8.4 OBLIGATIONS OF THE COMPANY
Whenever required under this Agreement to effect the registration of any
Registrable Securities, the Company shall, as expeditiously as reasonably
possible:
(a) Prepare and file with the SEC a registration statement with respect to
such Registrable Securities and use its best efforts to cause such registration
statement to become effective;
(b) Prepare and file with the SEC such amendments and supplements to such
registration statement and the prospectus used in connection with such
registration statement as may be necessary to comply with the provisions of the
Act with respect to the disposition of all securities covered by such
registration statement;
(c) Furnish to the Holders such numbers of copies of a prospectus,
including a preliminary prospectus, in conformity with the requirements of the
Act, and such other documents as they may reasonably request in order to
facilitate the disposition of all securities covered by such registration
statement;
(d) Use its best efforts to register and qualify the securities covered by
such registration statement under such other securities or blue sky laws of such
jurisdictions as shall be reasonably requested by the Holders; provided that the
Company shall not be required in connection therewith or as a condition thereto
to qualify to do business or to file a general consent to service of process in
any such states or jurisdictions;
(e) In the event of any underwritten public offering, enter into and
perform its obligations under an underwriting agreement, in usual and customary
form, with the managing underwriter of such offering.

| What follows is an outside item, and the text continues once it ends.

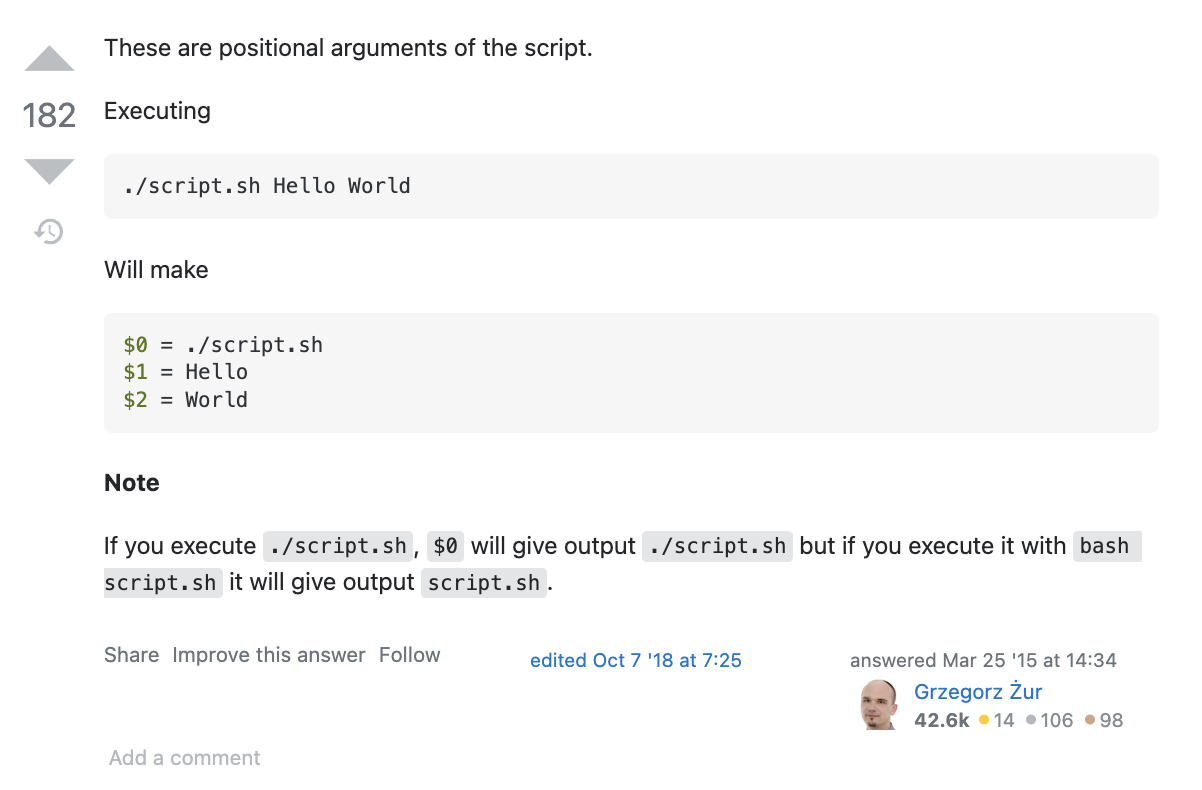
Task: Click Improve this answer
Action: tap(269, 655)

Each Holder participating
in such underwriting shall also enter into and perform its obligations under
such an agreement; and
(f) Notify each Holder of Registrable Securities covered by such
registration statement, at any time when a prospectus relating thereto covered
by such registration statement is required to be delivered under the Act, of the
happening of any event as a result of which the prospectus included in such
registration statement, as then in effect, includes an untrue statement of a
material fact or omits to state a material fact required to be stated therein or
necessary to make the statements therein not misleading in the light of the
circumstances then existing.
8.5 FURNISH INFORMATION
It shall be a condition precedent to the obligations of the Company to take
any action pursuant to this Agreement that the selling Holders shall furnish to
the Company such information regarding themselves, the Registrable Securities
held by them and the intended method of disposition of such securities as shall
be reasonably required to effect the registration of their Registrable
Securities and to execute such documents in connection with such registration as
the Company may reasonably request.
8.6 EXPENSES OF REGISTRATION
In connection with any registration pursuant to this Agreement, the Company
shall be responsible for the payment of all expenses of the registration, with
the exception of underwriting commissions and discounts which shall be paid by
the Company, the Holders and any other selling security holders in proportion to
the aggregate value of the securities offered for sale by each of them.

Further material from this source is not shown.